Figura 7: Mapa de situación de los sondeos de exploración petrolífera, en tierra y en la plataforma marina.
Los datos que aportan los sondeos son fundamentales para la construcción de cortes geológicos en cualquier ámbito.


En cambio, en zonas estructuralmente complejas afectadas por varios sistemas de pliegues, como las que a menudo se observan en materiales hercínicos, el alcance vertical de los cortes acostumbra a ser mucho menor, por la dificultad de extrapolar datos en profundidad. En el caso de materiales recientes, como depósitos fluviales, la profundidad de representación difícilmente supera las pocas decenas de metros (figura 5).

A medida que avanza el conocimiento de la constitución y el comportamiento de la corteza terrestre y de la litosfera (figura 8), se ha convertido en rutinaria la construcción de cortes hasta profundidades superiores a los 100 km, a escala cortical o litosférica, debido a la disponibilidad creciente de datos de subsuelo profundo, tales como sísmica de reflexión, magnetotelúrica, gravimetría y tomografía sísmica.


Figura 8: La estructura y la constitución interna de la Tierra se conocen a través de la interpretación de datos geofísicos. La división clásica hace referencia a la composición de las diversas capas; la división dinámica se refiere al comportamiento mecánico de éstas. Arriba, detalle de la estructura de la parte más externa de la Tierra (modificado de Kearey y Vine, 1990).


Los cortes compensados y los cortes restituidos

El método más usual para evaluar y validar un corte geológico de una zona con determinados estilos estructurales (estructuras de plegamiento, fallas extensivas o cabalgamientos) es comprobar lo que se denomina su “retrodeformabilidad”. Esto significa que debe ser posible deshacer la deformación para poder interpretar cómo estaban dispuestas las diferentes unidades geológicas antes de deformarse. Un corte retrodeformable se denomina corte compensado si el corte o cortes que deshacen progresivamente la deformación son los cortes parcialmente o totalmente restituidos (figura 9). 
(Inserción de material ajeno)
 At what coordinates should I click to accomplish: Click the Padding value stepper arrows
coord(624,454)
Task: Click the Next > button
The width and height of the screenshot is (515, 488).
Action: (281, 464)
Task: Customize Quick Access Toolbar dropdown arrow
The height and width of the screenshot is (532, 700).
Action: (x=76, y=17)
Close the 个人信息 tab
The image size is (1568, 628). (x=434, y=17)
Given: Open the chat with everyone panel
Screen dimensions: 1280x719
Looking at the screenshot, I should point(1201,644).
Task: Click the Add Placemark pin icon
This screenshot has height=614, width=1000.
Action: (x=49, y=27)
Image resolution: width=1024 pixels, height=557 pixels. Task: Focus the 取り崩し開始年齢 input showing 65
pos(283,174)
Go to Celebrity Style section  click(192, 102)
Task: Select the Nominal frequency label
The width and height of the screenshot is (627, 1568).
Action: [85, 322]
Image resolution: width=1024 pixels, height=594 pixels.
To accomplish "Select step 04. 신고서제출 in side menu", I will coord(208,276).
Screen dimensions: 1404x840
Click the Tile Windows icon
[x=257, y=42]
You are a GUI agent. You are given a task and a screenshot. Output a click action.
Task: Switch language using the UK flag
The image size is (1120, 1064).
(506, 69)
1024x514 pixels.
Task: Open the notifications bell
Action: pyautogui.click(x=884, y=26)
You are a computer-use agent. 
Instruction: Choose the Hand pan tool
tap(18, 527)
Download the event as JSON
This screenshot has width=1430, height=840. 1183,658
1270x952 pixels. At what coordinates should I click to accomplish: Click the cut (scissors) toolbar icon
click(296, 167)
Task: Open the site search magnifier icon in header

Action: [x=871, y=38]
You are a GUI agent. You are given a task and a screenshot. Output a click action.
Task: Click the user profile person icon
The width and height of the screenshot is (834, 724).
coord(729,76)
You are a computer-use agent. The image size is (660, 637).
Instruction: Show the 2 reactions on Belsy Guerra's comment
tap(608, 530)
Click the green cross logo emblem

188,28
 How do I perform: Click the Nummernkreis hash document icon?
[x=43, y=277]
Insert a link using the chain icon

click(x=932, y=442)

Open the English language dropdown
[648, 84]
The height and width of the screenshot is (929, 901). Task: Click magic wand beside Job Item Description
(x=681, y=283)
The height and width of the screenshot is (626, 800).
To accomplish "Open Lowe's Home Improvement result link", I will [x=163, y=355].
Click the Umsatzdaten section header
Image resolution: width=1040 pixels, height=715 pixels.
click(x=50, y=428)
Figura 9: Corte geológico, corte compensado y corte geológico restituido al estado no deformado. En ellos se muestra la situación y la relación entre los volúmenes rocosos en diferentes momentos de su historia geológica, después y antes de haber sido deformados y erosionados.


El corte restituido mantiene la cohesión de las rocas antes y tras la deformación sin que haya superposiciones o vacíos entre los dos estadios. La interpretación de las estructuras en un corte compensado debe ser siempre coherente con las estructuras observadas en la región, esto es, con el estilo estructural. El paso entre el corte restituido y el deformado tal y como ha sido interpretado en la actualidad debe ser congruente cinemática y mecánicamente. El objetivo fundamental de la construcción de cortes compensados es evitar la introducción de errores geométricos durante la construcción de los cortes geológicos. Esta técnica también permite calcular los valores del acortamiento o del estiramiento asociados a la formación de las estructuras tectónicas y realizar reconstrucciones palinspásticas, es decir, aquellas en las cuales los materiales geológicos se sitúan en las posiciones que ocupaban en momentos determinados de la historia geológica.

En los últimos años los avances en la informática están permitiendo desarrollar métodos de construcción de modelos geológicos directamente en tres dimensiones. En un futuro inmediato, el trabajo y la visualización en un entorno informático tridimensional serán rutinarios, y los mapas y los cortes formarán parte de una misma realidad vista desde diferentes perspectivas.